In response to the recommendations, the shares of MAF Bancorp in the Chicago suburb of Clarendon Hills surged $1.75 to $29.75, while those of Chicago's St. Paul Bancorp lost 37.5 cents to $27 in late trading.

MAF shares have risen about 12% since ABN Amro Holding agreed to buy Cragin on Tuesday. St. Paul's stock is up about 6% in the period.

Sees Appetite for Thrifts

"I had planned to put "buys" on all three of them, but Cragin has already been taken," said Thomas J. Maier, who joined Kemper as an analyst two weeks ago from the Chicago Co.

Cragin, with assets of $2.8 billion, is selling out to the Dutch company for $540 million.
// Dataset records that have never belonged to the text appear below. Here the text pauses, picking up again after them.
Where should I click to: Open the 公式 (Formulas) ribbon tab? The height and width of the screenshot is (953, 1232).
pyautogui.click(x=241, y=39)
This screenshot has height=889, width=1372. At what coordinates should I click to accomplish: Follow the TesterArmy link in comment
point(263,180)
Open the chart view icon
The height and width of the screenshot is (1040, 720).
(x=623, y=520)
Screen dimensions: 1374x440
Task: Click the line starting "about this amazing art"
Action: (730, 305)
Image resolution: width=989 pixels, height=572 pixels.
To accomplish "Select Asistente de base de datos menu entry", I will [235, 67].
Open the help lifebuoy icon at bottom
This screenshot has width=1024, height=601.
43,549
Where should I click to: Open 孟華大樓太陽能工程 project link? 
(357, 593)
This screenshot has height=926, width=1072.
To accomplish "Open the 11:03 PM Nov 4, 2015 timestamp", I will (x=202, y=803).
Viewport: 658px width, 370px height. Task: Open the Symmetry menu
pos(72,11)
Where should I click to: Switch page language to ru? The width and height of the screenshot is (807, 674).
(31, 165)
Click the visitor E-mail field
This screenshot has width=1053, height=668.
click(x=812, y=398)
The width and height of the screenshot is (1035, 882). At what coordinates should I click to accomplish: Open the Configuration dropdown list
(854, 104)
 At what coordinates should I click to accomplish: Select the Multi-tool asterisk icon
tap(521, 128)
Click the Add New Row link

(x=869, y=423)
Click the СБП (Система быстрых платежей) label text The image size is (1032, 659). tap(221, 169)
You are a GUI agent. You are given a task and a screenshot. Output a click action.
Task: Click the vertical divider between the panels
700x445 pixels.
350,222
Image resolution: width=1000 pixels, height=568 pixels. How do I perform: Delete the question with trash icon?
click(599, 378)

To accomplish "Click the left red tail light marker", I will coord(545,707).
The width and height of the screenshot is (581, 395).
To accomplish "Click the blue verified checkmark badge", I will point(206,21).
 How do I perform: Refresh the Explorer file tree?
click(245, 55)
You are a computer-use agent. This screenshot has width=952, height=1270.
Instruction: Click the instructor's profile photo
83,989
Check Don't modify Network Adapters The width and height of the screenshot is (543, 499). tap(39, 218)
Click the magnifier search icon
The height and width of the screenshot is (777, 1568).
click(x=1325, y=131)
That is about 1.6 times its book value, regarded as a healthy premium for a thrift.

Mr. Maier thinks the deal underscores a strong appetite by banks for such transactions.

|Acceleration of Activity'

"After a comparative lull in merger activity in the Midwest since the first quarter of 1992, we may be seeing another acceleration of activity," he said. "More significantly, it appears new pricing levels may be emerging in acquisitions of thrifts."

St. Paul, with assets of $3.8 billion and 48 offices around Chicago -- 14 of them in supermarkets -- is Illinois' largest independent thrift.

The thrift strengthened its position in the fast-growing western suburban area earlier this year by acquiring Elm Financial Services Inc., Elmhurst. Mr. Maier said St. Paul's branch network is "the most attractive independent retail banking franchise in the Chicago metropolitan area."

California Realty a Worry

The analyst attached a "highrisk" label to his rating, however, because of St. Paul's exposure to California real estate. Its loan portfolio includes a $1.1 billion portfolio of "nationwide" multifamily real estate loans, of which $700 million are in California. While saying that reserves are adequate, he added that he is awaiting "more life" in California's economy.

Mr. Maier set a 12-month price target of $35 for St. Paul. In an acquisition, he "would expect a takeover price in the vicinity of $40 to $44 per share."

Mortgage Banking a Strength

MAF Bancorp, he said, has an attractive 13-branch franchise centered in rapidly developing DuPage County. It has $1.5 billion of assets.

The thrift has developed a sizable mortgage banking operation. Each year, it sells half its new loans into the secondary market, receiving gains on the sales while creating a valuable loan servicing portfolio.

"Any number of larger financial institutions with an expressed desire to enter or expand their presence in the metropolitan Chicago retail market would consider MAF a very worthwhile merger partner," Mr. Maier said.